I got carried away the other day thinking about my journey as a writer. How to sum up in a few hundred words more than thirty years? The journey, of course, continues!
Throughout high school, where I did very little work and wrote even less, I wrote poetry; this confused me. After a few years, the tension became too much: I burned them all for fear someone would find and read them. (Don’t worry: they were terrible!)
After barely graduating from high school: community college where I was placed in a remedial writing class based on a test I do not remember taking. Then: Mace Perona, who asked that we keep a journal. And everything changed. I filled three in one semester.
Poetry returned, slightly improved once I realized I could—and should—read poetry. Also by this time: reading everything, all the time.
But academic writing, the more formal sort, came slowly: an F on a ten-page essay on Hamlet with the word “So?” in large red letters on the front page. Psychology papers returned with notes scrawled on them saying things like, “This is a formal academic paper not a short story!” By graduation, however, I mastered the academic writing genre.
First job after college: Working one-on-one full-time with an autistic boy at a private school for a year, during which time I kept extensive journals about what I did, how I did it, and what happened.

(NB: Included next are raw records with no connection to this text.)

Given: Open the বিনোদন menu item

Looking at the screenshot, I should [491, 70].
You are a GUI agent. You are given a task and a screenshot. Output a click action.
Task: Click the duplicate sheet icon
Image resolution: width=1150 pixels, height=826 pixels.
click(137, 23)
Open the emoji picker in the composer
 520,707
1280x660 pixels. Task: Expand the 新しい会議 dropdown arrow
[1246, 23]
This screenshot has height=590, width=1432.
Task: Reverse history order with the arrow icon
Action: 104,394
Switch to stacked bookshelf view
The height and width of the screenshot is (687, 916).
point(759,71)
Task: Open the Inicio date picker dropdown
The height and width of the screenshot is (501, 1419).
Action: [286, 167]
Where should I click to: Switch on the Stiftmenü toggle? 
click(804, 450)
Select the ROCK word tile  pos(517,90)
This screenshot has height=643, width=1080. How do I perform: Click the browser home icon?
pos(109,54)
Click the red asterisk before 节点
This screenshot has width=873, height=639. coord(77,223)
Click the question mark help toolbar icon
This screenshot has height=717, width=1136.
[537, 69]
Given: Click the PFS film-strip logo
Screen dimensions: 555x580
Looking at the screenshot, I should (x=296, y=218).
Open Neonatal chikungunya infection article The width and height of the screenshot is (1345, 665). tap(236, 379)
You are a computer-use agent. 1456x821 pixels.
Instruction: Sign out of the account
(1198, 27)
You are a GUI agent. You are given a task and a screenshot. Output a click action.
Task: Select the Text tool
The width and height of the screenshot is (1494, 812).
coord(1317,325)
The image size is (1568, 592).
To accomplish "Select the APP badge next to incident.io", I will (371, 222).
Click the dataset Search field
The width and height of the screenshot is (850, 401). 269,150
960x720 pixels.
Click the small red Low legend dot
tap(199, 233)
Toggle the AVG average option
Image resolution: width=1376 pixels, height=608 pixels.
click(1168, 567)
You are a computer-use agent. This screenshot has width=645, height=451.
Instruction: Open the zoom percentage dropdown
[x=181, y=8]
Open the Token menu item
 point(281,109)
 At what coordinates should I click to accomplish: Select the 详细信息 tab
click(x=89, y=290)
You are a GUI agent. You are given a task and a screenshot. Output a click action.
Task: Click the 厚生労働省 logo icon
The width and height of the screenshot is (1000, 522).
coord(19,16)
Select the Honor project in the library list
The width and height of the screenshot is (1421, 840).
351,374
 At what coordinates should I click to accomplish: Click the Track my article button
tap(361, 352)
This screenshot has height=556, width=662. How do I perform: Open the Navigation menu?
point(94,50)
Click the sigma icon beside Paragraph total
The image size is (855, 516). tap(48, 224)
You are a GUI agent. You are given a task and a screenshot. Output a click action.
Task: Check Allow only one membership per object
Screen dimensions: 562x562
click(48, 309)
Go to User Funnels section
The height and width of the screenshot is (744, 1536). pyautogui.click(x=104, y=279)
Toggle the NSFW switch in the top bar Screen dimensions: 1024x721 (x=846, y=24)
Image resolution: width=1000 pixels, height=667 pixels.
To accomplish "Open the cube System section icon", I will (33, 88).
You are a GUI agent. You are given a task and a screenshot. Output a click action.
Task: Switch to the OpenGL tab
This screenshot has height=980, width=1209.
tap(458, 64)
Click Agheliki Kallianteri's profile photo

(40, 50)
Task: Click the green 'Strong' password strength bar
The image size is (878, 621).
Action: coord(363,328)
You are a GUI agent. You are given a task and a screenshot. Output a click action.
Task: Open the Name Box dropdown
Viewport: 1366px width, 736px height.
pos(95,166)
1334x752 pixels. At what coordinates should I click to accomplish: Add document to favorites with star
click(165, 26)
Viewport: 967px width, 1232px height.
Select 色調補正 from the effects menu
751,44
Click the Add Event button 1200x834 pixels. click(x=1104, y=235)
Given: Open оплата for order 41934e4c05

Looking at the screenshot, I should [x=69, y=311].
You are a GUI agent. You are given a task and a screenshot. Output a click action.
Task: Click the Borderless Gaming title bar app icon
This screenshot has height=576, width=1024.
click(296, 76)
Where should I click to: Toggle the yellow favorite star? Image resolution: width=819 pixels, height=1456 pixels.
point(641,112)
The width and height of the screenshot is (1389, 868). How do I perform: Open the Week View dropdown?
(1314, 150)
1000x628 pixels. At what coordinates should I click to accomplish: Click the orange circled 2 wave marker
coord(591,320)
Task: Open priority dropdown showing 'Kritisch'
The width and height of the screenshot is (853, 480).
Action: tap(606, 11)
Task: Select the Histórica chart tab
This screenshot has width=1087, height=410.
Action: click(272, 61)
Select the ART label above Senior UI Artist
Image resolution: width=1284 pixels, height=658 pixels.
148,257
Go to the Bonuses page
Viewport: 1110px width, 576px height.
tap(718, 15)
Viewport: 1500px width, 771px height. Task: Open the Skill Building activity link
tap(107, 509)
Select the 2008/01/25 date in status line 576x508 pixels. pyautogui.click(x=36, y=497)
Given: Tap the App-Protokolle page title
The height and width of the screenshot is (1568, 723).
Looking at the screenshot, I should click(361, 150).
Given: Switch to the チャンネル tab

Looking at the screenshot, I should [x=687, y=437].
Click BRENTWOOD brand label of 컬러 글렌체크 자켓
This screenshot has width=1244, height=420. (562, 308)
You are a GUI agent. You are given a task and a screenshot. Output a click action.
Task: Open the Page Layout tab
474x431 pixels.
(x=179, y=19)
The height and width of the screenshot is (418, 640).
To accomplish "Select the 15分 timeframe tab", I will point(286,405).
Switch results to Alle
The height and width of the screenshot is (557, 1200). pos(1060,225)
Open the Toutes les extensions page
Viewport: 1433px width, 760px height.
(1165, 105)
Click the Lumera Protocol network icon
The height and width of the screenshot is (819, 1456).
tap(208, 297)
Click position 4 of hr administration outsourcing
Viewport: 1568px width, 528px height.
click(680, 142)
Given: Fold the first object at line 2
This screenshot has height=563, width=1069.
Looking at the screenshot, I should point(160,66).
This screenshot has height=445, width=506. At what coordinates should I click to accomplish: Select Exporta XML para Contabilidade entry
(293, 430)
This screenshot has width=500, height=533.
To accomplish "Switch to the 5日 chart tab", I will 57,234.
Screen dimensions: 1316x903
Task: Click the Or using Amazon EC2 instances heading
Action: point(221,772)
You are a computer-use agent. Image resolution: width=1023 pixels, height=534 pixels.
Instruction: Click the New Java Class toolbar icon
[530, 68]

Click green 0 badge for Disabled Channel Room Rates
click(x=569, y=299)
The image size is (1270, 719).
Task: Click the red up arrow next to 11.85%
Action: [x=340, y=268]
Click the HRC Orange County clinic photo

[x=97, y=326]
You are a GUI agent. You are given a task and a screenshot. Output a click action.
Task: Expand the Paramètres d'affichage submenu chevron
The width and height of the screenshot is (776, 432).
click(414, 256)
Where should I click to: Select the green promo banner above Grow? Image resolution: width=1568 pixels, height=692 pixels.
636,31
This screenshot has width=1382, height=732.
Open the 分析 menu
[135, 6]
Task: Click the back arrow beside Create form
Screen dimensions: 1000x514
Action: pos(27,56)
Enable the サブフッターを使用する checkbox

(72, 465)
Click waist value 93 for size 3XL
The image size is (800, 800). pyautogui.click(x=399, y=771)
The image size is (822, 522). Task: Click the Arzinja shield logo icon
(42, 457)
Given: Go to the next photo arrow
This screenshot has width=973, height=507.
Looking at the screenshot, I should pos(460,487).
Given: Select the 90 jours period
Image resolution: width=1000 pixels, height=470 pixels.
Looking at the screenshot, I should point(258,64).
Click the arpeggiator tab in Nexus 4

Next: Two years in the Peace Corps writing Susan in Japan long detailed letters on onion skin paper using the little manual Brother typewriter I lugged to Tunisia. Then my first published article (in the San Francisco Chronicle) while still a student teacher (and newly married to Susan!). Several unpublishable novels.
But here and there, an article published about teaching in one journal or another. Some success with poetry: regularly published, a few awards!
A master’s thesis that earns special honors.
And then Lois, who would become my first editor, saying: Write about what you do in your class. And so I wrote what became my first book, The English Teacher's Companion.
And since then? Many books. Blogs. Tweets. Websites. Wikis. Nings! And texts: to Susan, whom I have never stopped writing after all these years.
What’s my point with this brief history of my origins as a writer? Writing is a craft people can learn and even master no matter where they begin. But there is another, more subtle point to this story: all writing is personal, an extension of ourselves, a record and part of the process by which we create ourselves, discover our ideas, develop our voice.